> [PROVIDED MATERIAL]:

## BEGIN

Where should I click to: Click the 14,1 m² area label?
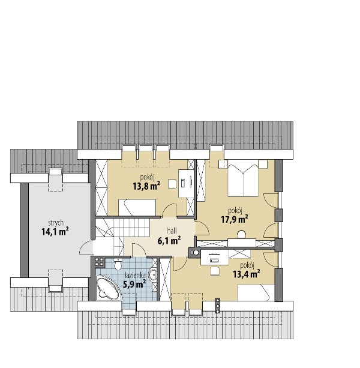click(55, 232)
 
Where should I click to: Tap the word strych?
click(56, 223)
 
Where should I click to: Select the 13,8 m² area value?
click(146, 186)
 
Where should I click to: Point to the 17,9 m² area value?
click(235, 219)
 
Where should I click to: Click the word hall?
click(172, 231)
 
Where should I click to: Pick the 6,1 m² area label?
click(169, 241)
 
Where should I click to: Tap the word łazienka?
click(136, 275)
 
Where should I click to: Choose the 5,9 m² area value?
click(134, 284)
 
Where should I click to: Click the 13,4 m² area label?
click(247, 274)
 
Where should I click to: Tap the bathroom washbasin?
click(153, 275)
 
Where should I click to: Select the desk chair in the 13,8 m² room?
click(172, 184)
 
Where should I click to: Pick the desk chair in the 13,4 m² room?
click(215, 271)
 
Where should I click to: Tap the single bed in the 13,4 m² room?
click(256, 292)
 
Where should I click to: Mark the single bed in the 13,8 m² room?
click(137, 208)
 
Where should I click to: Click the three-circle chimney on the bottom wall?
click(218, 306)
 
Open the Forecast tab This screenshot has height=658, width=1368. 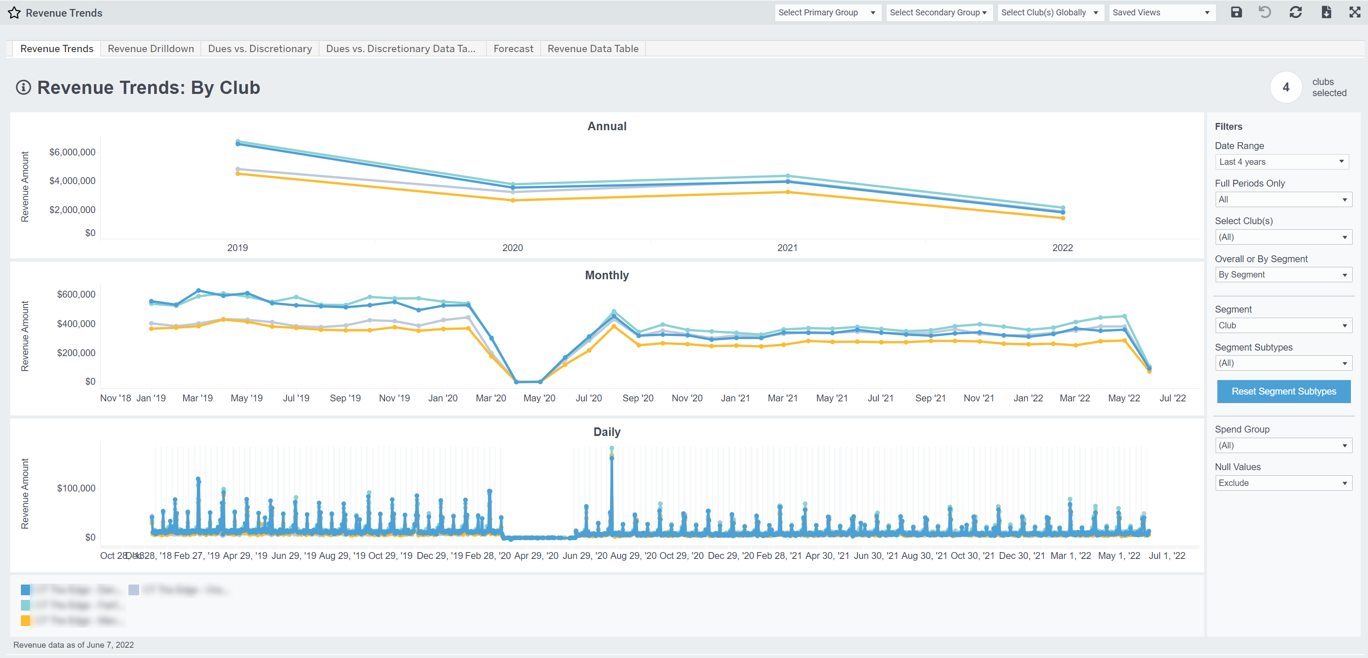(513, 48)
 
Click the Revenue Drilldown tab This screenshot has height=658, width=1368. (151, 48)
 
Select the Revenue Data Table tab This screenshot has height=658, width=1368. (593, 48)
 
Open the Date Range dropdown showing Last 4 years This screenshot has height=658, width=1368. (1281, 161)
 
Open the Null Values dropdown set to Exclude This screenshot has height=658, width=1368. (1283, 483)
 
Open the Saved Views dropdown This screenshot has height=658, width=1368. (1161, 12)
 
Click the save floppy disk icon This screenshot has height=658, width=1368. (1236, 12)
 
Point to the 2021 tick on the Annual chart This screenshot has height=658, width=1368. (787, 248)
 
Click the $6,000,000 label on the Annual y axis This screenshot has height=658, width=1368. (72, 152)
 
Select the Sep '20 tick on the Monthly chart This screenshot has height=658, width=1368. (638, 398)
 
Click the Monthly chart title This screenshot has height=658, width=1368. (607, 275)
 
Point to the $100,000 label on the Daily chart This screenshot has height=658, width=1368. (76, 488)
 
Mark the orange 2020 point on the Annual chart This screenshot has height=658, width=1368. (513, 200)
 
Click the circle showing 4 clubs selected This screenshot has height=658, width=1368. (1286, 87)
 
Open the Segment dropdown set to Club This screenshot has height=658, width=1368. (1283, 325)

## END

> [STATED PROBLEM]: Repeat word for word the part of the records that opens with the line containing "Select the Revenue" and closes with the line containing "Click the Monthly", including both of those lines.

> [RESPONSE]:
Select the Revenue Data Table tab This screenshot has height=658, width=1368. (593, 48)
 
Open the Date Range dropdown showing Last 4 years This screenshot has height=658, width=1368. (1281, 161)
 
Open the Null Values dropdown set to Exclude This screenshot has height=658, width=1368. (1283, 483)
 
Open the Saved Views dropdown This screenshot has height=658, width=1368. (1161, 12)
 
Click the save floppy disk icon This screenshot has height=658, width=1368. (1236, 12)
 
Point to the 2021 tick on the Annual chart This screenshot has height=658, width=1368. (787, 248)
 
Click the $6,000,000 label on the Annual y axis This screenshot has height=658, width=1368. (72, 152)
 
Select the Sep '20 tick on the Monthly chart This screenshot has height=658, width=1368. (638, 398)
 
Click the Monthly chart title This screenshot has height=658, width=1368. (607, 275)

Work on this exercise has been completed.